Gestellte Aufgabe 1. Nimm aus dem Interview über Libyen den Abschnitt, der mit den Worten „Ist der Wahltermin“ beginnt und mit „findet jetzt statt.“ endet. Tausche darin jedes „Wahlen“ gegen „Abstimmungen“ und gib den Abschnitt wieder.

Erklärt die Frustration, dass jemand wie Haftar sich trotz seiner
militärischen Niederlage und seiner Polizeistaatmethoden immer noch halten
kann?
Auch seine Kritiker, und das sind nicht wenige, halten ihm zugute, dass er
die Islamisten aus Bengasi vertrieben hat. Aber nun muss es eine
demokratisch gewählte Regierung geben, die alten Figuren bringen das Land
nicht weiter.
Wären die für den Dezember geplanten Wahlen ein Ausweg?
Das ist die große Hoffnung vieler Libyer. Alle, die jetzt in Libyen
regieren, haben keine Legitimation mehr. Wenn demokratisch gewählte
Politiker eine ehrlich gemeinte Unterstützung aus Europa erhielten, würden
wir recht schnell positive Veränderungen sehen.
Ist der Wahltermin im Dezember realistisch?
Ich wünsche mir, dass die Wahlen stattfinden. Das Land ist apathisch. Die
Wahlen sind eine Vision, die Reformern Kraft gibt. Das wahllose Verteilen
von Geld zementiert den Status Quo. Vielleicht gäbe die Dynamik rund um die
Wahlen die richtige Orientierung. Diese unsichere Phase im Übergangsprozess
von einer zentralistischen Familienherrschaft zur Demokratie wird sicher
mehr als zwanzig Jahre dauern, aber die Weichenstellung findet jetzt statt.
2014 gab es schon einmal gut organisierte Parlamentswahlen. Die
Nichtanerkennung der Ergebnisse durch Milizen endete in einem Krieg in
Tripolis und der Flucht der Parlamentarier aus der Hauptstadt. Was, wenn
sich dieses Szenario wiederholt?

Zeilen zur Bearbeitung.
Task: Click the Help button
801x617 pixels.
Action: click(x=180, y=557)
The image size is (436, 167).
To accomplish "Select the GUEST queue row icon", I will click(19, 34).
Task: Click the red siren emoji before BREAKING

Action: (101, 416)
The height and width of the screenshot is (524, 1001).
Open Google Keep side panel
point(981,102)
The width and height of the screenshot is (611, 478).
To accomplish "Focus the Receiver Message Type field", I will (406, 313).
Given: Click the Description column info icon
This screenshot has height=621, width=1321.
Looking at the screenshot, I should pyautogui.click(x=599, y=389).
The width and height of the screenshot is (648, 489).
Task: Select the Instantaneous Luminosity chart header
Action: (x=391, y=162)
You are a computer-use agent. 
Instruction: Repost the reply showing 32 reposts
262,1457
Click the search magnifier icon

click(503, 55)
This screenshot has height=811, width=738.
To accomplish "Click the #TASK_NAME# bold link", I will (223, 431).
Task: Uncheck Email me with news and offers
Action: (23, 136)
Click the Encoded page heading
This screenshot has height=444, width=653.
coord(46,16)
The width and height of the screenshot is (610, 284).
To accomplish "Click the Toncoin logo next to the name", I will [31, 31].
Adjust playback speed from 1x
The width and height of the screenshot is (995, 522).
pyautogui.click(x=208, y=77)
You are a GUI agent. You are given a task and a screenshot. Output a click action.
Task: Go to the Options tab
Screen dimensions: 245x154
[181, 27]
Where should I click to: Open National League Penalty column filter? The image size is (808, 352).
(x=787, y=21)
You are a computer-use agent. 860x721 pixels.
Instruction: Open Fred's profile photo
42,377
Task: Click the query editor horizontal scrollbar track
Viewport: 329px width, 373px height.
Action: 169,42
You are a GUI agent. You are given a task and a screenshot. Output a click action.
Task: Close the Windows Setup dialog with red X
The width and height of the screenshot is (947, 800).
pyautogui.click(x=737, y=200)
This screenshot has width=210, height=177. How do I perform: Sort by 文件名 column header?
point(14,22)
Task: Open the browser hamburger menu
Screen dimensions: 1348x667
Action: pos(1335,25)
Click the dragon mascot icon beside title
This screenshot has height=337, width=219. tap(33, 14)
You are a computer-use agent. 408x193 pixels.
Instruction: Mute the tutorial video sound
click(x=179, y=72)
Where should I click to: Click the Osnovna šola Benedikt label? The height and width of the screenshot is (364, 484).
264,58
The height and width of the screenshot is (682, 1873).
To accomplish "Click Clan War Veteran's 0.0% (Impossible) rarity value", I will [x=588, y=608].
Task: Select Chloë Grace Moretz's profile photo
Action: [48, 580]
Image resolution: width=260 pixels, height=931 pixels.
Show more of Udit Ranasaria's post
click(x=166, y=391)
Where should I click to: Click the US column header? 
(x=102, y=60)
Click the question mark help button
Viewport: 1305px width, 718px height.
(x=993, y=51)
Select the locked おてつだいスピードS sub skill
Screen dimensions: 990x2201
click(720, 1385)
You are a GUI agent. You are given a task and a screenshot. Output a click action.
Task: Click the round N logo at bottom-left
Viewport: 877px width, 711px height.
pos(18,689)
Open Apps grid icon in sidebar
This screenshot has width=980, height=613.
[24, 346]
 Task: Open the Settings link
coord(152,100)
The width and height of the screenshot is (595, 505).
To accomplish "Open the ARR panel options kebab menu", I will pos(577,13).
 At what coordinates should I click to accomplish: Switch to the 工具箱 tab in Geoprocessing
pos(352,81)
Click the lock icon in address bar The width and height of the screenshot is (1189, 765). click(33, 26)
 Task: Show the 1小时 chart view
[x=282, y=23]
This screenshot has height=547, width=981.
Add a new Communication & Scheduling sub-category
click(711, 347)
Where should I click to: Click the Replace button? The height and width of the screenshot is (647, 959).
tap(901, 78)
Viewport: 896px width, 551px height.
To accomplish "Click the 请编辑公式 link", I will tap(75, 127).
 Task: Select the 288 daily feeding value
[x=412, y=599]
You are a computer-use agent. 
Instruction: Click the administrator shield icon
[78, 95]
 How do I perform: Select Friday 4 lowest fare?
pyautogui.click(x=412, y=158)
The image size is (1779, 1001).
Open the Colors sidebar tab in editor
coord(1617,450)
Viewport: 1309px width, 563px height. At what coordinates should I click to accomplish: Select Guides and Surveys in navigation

Gestellte Aufgabe 2. Sammle alle Zeilen, in denen die Zeichenfolge „icon“ vorkommt, und gib sie unverändert wieder.

Schriftliche Antwort 1.
Ist der Wahltermin im Dezember realistisch?
Ich wünsche mir, dass die Abstimmungen stattfinden. Das Land ist apathisch. Die
Abstimmungen sind eine Vision, die Reformern Kraft gibt. Das wahllose Verteilen
von Geld zementiert den Status Quo. Vielleicht gäbe die Dynamik rund um die
Abstimmungen die richtige Orientierung. Diese unsichere Phase im Übergangsprozess
von einer zentralistischen Familienherrschaft zur Demokratie wird sicher
mehr als zwanzig Jahre dauern, aber die Weichenstellung findet jetzt statt.

Schriftliche Antwort 2.
To accomplish "Select the GUEST queue row icon", I will click(19, 34).
Given: Click the Description column info icon
Click the search magnifier icon
Click the dragon mascot icon beside title
Open Apps grid icon in sidebar
Click the lock icon in address bar The width and height of the screenshot is (1189, 765). click(33, 26)
Instruction: Click the administrator shield icon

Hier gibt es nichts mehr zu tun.